Data extract =
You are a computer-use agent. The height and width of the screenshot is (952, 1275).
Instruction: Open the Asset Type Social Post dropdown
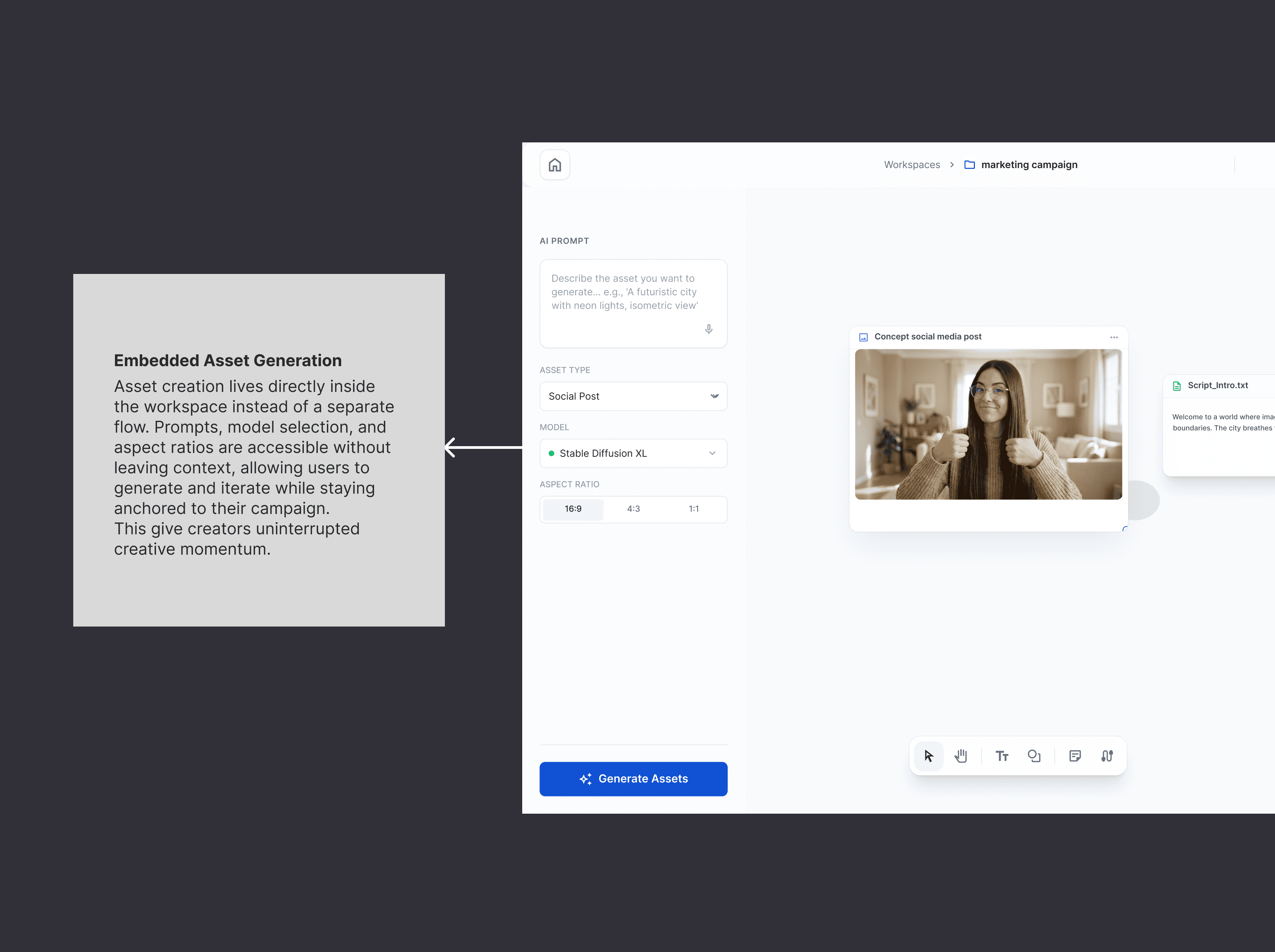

==

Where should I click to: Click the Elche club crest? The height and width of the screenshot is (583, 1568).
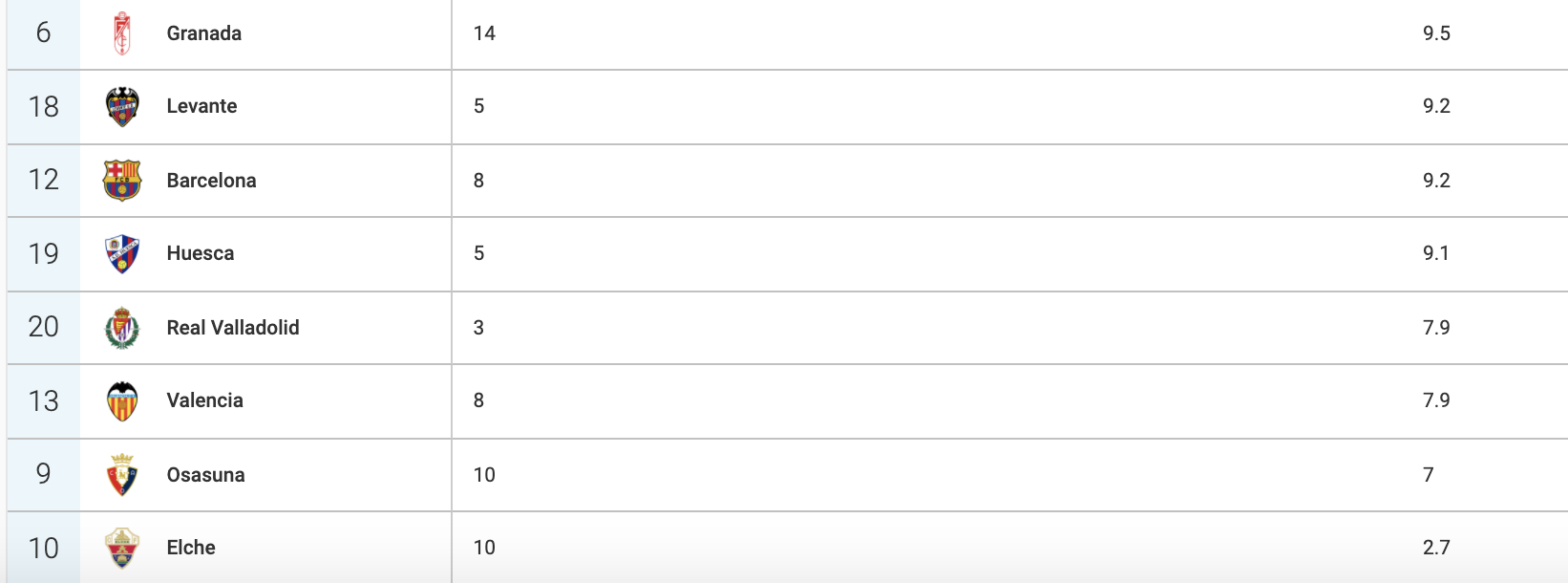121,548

==

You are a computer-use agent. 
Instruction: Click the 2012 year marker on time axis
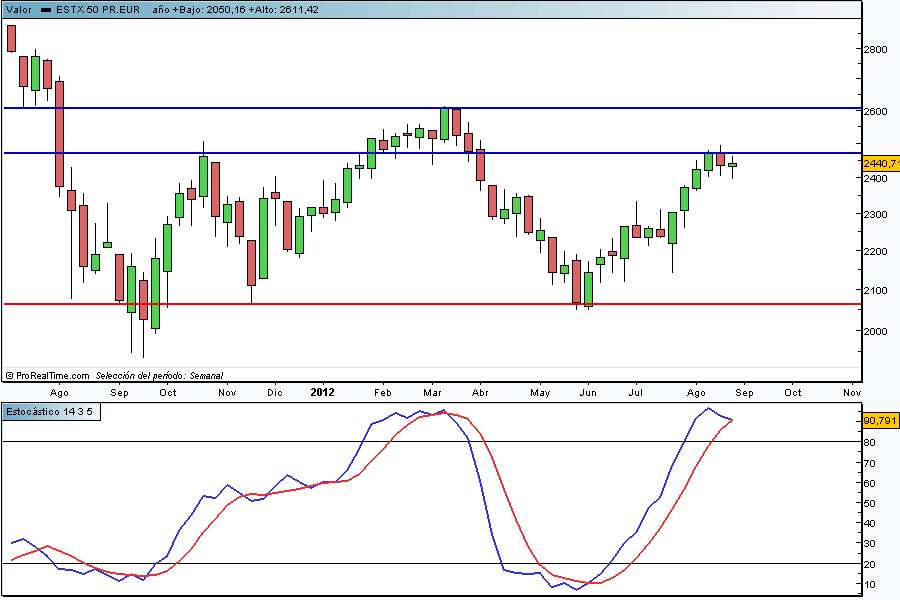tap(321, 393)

Exercise brief =
Copy the material between the lines holding "You are a computer-use agent. The" and "Instruction: Open the", inclusive, swapping "dropdown" for "menu" and changing nothing else.

The result =
You are a computer-use agent. The height and width of the screenshot is (952, 1275).
Instruction: Open the Asset Type Social Post menu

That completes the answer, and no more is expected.